When asked about what the disagreement was about, Smart said, “That was between me and Jaylen. Nothing that was life threatening, or something like everybody's blowing it up to be. It was just two guys, every team everybody argues. That's just how it is. It's like when you have a brother or sister, you argue. That's how it is. You move on from it before you make it a bigger deal than it is.”
 
This wasn’t the first time Celtics players had disagreed with one another resulting in a back-and-forth shooting match, but it was rare to see it happen publicly.

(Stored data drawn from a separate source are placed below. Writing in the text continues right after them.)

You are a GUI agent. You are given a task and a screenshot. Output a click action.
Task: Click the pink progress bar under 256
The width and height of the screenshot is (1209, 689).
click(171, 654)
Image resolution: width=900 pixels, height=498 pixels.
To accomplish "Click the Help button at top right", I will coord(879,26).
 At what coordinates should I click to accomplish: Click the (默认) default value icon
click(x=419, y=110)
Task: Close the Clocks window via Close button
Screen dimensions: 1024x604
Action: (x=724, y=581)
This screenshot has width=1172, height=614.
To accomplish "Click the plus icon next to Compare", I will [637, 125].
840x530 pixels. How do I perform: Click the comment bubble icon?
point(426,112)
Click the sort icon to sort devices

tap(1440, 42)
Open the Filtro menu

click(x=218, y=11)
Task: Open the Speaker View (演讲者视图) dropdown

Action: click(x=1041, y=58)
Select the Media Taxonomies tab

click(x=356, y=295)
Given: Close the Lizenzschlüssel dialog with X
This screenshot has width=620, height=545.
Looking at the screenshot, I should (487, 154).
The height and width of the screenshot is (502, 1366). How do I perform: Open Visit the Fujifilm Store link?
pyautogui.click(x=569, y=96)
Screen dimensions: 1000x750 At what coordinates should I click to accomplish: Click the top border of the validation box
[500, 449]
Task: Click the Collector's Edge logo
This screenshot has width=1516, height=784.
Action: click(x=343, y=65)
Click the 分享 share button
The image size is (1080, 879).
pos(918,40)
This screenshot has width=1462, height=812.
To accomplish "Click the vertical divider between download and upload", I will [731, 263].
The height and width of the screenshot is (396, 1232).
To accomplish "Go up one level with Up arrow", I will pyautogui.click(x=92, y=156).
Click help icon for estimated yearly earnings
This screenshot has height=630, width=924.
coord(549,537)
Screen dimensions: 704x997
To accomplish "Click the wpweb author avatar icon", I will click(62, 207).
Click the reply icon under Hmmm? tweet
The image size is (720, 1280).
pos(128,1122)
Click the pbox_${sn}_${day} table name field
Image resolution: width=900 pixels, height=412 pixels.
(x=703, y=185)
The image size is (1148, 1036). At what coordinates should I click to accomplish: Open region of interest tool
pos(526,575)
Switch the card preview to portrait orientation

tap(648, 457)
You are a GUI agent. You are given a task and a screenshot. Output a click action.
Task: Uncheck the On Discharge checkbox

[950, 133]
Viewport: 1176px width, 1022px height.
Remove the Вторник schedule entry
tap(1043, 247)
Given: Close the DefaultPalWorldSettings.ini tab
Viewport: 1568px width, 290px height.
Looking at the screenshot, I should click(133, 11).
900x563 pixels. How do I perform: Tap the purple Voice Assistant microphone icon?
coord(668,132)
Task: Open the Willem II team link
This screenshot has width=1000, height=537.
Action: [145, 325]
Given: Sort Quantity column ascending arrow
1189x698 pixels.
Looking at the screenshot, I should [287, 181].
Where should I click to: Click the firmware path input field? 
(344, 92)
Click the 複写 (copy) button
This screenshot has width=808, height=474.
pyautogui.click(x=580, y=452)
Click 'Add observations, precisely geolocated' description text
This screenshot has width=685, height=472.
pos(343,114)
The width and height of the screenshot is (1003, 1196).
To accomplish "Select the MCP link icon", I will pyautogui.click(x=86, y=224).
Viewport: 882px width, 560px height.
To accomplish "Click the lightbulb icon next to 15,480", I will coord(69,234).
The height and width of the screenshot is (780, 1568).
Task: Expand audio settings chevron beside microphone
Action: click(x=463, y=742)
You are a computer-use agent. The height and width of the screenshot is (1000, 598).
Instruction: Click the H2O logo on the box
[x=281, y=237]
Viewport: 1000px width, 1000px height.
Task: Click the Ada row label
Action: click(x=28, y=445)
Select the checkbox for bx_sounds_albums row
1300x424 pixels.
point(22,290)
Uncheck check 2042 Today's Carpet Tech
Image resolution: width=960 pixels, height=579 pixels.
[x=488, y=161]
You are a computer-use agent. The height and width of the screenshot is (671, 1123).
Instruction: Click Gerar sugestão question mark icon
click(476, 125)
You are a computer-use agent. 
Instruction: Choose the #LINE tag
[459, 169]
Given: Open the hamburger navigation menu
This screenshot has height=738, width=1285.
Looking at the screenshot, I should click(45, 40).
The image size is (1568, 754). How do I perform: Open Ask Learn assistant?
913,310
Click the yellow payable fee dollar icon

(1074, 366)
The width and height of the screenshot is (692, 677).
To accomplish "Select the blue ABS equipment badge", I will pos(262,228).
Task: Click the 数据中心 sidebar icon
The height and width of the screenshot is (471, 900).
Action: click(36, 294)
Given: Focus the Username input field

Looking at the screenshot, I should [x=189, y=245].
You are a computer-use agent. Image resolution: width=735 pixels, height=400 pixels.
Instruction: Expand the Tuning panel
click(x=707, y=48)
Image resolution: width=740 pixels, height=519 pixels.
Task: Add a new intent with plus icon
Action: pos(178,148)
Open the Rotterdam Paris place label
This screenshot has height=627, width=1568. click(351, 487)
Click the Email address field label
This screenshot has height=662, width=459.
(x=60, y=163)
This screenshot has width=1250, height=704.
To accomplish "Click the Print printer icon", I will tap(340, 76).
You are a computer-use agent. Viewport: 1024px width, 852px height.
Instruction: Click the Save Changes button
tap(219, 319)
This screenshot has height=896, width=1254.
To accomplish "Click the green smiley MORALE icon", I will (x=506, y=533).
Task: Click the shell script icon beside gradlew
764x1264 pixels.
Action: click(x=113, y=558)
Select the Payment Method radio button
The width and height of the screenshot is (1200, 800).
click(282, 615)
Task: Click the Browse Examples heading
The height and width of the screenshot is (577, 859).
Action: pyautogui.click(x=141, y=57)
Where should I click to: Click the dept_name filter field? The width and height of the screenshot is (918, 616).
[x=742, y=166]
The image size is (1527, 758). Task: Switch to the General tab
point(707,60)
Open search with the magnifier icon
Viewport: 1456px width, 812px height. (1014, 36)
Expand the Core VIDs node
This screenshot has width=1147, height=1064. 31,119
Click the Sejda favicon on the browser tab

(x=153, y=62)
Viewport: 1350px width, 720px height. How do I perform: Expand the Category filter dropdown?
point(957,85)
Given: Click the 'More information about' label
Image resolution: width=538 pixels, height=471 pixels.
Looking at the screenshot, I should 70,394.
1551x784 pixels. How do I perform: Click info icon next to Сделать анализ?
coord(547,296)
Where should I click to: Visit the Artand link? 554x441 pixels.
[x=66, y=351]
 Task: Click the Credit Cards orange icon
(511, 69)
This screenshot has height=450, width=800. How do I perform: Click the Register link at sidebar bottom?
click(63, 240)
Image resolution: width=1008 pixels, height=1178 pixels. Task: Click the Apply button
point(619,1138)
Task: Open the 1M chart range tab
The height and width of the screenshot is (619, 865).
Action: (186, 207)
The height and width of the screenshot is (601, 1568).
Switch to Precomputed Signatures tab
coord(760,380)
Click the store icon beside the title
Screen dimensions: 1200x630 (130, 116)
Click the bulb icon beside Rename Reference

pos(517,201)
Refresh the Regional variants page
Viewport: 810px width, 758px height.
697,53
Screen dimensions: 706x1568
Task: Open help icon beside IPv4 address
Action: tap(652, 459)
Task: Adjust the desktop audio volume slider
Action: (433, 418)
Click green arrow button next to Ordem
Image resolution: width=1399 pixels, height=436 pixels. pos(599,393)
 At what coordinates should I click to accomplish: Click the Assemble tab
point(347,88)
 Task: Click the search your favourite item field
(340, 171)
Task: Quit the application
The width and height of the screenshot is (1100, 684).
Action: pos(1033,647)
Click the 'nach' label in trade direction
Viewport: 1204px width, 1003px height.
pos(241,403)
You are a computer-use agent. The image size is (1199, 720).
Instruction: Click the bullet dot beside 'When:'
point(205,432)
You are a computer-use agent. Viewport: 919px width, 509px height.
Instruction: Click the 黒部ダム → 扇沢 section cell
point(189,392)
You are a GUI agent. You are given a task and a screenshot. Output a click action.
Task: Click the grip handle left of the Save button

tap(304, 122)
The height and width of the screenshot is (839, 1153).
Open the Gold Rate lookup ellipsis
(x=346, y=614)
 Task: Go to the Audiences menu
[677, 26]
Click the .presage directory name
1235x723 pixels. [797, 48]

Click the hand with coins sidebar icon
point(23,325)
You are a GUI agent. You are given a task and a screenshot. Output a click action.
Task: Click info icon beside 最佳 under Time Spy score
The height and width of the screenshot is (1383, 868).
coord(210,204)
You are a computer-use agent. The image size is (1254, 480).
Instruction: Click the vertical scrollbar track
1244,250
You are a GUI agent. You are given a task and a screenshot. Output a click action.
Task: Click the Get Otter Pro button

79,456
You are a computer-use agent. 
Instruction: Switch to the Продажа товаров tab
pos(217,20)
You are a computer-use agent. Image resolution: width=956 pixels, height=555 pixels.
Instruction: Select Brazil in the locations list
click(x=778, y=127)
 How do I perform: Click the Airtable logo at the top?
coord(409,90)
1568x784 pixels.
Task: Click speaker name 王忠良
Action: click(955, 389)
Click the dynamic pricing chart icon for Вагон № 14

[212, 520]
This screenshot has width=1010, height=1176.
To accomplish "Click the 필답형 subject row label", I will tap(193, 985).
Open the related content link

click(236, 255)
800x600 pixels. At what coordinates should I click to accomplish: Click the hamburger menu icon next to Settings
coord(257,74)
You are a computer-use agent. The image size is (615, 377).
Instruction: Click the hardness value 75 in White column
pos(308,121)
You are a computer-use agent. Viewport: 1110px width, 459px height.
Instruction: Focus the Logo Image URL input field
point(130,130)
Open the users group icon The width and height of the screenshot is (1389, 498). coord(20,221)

“It happens all the time,” Crowder told reporters on Friday. “Just got a little chippy on the court with professionals. We handled it like we’re supposed to in the locker room, addressed it and that was it.”
 
Crowder added, “You've got to be a professional. Stuff like that happens all the time. But you have to move onto the next play. We've got good guys who can help those guys get to the next play. We just came in the locker room. Squashed it and let those guys get it out and move on.”
 
More than anything, fans witnessed two highly competitive, still-young NBA players let a disagreement get a bit out of hand.
 
But the competitiveness which drove the disagreement, players say, bodes well for the players involved, as well as the Celtics, going forward.
 
“You want to keep that,” Smart said. “It shows that you're locked in. That you care. That you're passionate about the game. I've been around guys with no emotion and that's the worst. When you just have no emotion about things.”
 
So him and Brown, you guys are good now right? 
 
“Yeah. We've been talking. Everything's cool,” Smart said. “We've been laughing with each other. Everything's fine. It's just, everybody's trying to take it out of proportion of with it is. But that's life, that's the world we live in. Things are gonna be, you say one thing and people take it and try to make it into something else. So, we know, being this team in general, we know what's really going on and we're good. So all that other things that's going on outside is a distraction, so we ain't really worried about it.”
 
Brown said he too has left the incident where it’s at – in the past.
 
“I let it go. I’m passionate about the game. I want to win, too,” Brown said. “We’re heading into the playoffs. There’s stuff we have to clean up as a team. I think confrontation and arguments are going to happen. It’s a part of the game. Moving forward, I think it’s a good thing. We should be better for it.”